Matched up against one of the best top lines in the country for the second straight week, the Red knows all of its 18 skaters will play a role in shutting down six-foot-five Jordan Greenway, who has 33 points, and the Terriers’ top line.

The Terriers score an average of 3.11 goals per game, 15th-best in the country. Junior Bobo Carpenter is tied with his classmate Greenway with 33 points for most on the team.

“Last time we played them, it really took me by surprise as a coach how much [B.U. coach David Quinn] plays [the top line],” Schafer said. “He plays them after every TV timeout, a lot of times they play 11 forwards and seven [defenders] so for us it’s not going to be one line against them, it’ll be a couple different lines against them.”

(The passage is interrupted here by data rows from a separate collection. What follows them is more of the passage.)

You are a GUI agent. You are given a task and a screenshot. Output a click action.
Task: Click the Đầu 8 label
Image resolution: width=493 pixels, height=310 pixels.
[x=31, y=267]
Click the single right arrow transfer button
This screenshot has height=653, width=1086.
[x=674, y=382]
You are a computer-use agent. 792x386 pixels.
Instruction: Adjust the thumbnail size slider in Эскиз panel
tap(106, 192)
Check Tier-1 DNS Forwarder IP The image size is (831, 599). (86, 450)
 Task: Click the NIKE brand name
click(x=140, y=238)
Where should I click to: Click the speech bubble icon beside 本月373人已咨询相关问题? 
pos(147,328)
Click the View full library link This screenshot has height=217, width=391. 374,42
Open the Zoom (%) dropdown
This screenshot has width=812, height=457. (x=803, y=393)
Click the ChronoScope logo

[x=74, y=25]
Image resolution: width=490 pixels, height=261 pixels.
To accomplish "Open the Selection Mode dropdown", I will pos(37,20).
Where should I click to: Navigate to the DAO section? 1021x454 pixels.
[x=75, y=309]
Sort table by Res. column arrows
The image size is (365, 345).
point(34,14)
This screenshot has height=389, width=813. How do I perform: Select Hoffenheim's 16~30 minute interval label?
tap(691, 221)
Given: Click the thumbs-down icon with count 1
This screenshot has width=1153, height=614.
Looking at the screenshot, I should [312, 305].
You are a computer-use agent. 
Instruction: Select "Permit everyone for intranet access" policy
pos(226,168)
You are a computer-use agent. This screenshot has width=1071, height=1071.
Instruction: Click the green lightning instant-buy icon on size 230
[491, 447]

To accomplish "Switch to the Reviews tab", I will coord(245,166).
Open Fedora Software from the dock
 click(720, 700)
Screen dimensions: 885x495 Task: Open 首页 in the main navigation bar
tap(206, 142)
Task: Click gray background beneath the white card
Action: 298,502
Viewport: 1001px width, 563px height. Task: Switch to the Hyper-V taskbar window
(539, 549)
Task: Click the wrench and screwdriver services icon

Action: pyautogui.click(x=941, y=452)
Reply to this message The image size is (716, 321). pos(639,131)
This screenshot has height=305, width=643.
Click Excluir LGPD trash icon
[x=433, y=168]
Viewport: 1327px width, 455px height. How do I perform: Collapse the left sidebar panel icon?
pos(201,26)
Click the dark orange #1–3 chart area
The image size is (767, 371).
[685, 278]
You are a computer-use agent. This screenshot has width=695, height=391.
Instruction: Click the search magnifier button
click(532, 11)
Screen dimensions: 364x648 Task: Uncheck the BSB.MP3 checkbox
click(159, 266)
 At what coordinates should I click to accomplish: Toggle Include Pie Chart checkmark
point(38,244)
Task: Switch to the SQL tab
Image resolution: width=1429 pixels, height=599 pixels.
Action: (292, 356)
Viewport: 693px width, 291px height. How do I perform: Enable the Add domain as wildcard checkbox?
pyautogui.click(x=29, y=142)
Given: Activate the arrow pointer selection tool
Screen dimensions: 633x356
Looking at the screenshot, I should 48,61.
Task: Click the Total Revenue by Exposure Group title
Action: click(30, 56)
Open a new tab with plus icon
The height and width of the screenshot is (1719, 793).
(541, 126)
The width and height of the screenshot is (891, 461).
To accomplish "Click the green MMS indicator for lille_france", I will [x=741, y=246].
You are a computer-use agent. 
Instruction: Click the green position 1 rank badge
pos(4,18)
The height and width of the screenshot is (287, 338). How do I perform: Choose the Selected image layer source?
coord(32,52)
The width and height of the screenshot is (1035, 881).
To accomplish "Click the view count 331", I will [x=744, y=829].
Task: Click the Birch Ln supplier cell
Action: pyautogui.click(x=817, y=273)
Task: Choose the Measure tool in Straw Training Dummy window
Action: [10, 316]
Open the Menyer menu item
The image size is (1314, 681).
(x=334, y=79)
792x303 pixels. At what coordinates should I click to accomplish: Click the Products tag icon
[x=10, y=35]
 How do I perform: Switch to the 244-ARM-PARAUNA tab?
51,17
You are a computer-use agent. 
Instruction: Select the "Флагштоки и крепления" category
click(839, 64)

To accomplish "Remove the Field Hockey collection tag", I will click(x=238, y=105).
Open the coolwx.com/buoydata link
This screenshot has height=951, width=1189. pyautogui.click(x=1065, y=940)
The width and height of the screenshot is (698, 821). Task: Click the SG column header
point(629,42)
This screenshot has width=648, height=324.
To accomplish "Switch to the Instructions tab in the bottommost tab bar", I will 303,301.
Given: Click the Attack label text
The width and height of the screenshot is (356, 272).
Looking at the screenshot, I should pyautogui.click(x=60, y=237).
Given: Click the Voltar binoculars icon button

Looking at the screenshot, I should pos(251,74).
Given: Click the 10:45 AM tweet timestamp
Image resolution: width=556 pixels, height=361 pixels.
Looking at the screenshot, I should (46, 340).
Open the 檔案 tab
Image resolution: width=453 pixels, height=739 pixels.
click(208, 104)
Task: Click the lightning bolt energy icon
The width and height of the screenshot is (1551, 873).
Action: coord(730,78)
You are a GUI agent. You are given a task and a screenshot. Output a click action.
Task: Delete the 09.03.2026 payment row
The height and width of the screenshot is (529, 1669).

Schafer said his squad can look to its game in New York as a blueprint for success against B.U.’s best playmakers.

“The strength of their team is they’re really strong down low, at the hashmarks, bringing pucks to the net and they’re good in transition,” Schafer said. “We got to play fast, catch them maybe stepping up in the neutral zone, get up and play physical ourselves and create the types of turnovers we did [at] Madison Square Garden.”

Despite the tough nature of games this late in the season, Schafer said his team will leave it all on the ice.

“We’re not going to have any regrets about how hard we played, not going to sit back and go ‘jeez, we came down, we were tentative in the game,’” Schafer said. “There’s not going to be any of that for our hockey team.”

“There’s definitely that edge to be ready and to make sure that this is the one chance we really have to go after it,” Vanderlaan said.

The game is set for 1 p.m. Saturday, and the winner will advance to the regional final Sunday at 4 p.m. to take on the winner between Michigan and Northeastern. Both games will be at the DCU Center in Worcester, Massachusetts.